A set amount of money was the gold standard or the Bretton Woods agreement
later. The reason those disappeared is not because some governmental
conspiracy, but because those kind of systems generate very fast unbalanced
situations.

A modern example of that, with small differences, is the Euro. A big economy
where states have almost nothing to say in the quantity or the use of money.

------
djaychela
As someone who (after considerable deliberation) voted to Remain, and now
feels that my country is being dragged to the edge of a very high precipice,
this makes for interesting reading.

I sincerely hope that there will be an (unexpected) upside to leaving the EU,
but I think that is a forlorn hope. Most of the people I have spoken to about
it who voted to Leave have done so on the most narrow-minded of reasons -
typically either "stop immigration" or "take our country back" \- both of
which are definitely in the "old view" of the world in this article. No-one I
know of who voted Leave gave even a moment's thought to the immense amount of
work needed to unpick 40 years of integration; to the practicalities of it
that will mean it will be the work of Parliament for years to come to simply
get to the point where we are today.
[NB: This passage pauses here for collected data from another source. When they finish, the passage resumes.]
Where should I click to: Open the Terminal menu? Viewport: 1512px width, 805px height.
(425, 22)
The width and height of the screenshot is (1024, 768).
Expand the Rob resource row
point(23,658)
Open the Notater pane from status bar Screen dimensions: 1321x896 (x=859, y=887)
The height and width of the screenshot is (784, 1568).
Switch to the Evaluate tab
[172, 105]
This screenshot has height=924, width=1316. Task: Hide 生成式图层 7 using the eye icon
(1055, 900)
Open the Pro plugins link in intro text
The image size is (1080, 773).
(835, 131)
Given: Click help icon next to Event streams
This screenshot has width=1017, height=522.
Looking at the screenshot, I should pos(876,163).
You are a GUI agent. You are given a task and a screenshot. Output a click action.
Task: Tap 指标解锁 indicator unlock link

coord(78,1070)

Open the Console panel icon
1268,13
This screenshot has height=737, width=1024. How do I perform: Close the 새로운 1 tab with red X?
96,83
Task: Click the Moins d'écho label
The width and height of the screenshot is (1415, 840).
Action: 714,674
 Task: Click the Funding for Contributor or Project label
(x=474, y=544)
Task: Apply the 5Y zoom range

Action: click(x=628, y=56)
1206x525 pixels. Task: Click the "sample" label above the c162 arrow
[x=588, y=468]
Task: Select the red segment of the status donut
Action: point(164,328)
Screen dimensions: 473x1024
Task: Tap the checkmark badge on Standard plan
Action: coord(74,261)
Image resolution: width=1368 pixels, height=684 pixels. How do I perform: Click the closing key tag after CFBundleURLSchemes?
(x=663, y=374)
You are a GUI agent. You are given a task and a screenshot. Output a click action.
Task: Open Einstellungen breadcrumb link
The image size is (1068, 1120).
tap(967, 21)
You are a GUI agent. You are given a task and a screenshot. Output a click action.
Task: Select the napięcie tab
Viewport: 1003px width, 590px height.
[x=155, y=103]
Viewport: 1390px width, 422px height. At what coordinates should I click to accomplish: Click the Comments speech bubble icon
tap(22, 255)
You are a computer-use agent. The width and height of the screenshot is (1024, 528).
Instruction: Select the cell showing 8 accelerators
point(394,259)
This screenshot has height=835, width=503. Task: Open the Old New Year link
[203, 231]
I am someone who had severe reservations
about the European project (i.e. the development into a plan for a superstate,
rather than the originally presented idea of a common market), so I really
hope that the information in this article turns out to be true, and that
somehow the knuckle-dragging imbeciles that I saw on the news last night
(Canvey Island piece, if anyone watched it?) have somehow created a
masterstroke in political maneuvering which will at least give my step-kids a
stab at a decent future. I know none of them think that is the case at the
moment.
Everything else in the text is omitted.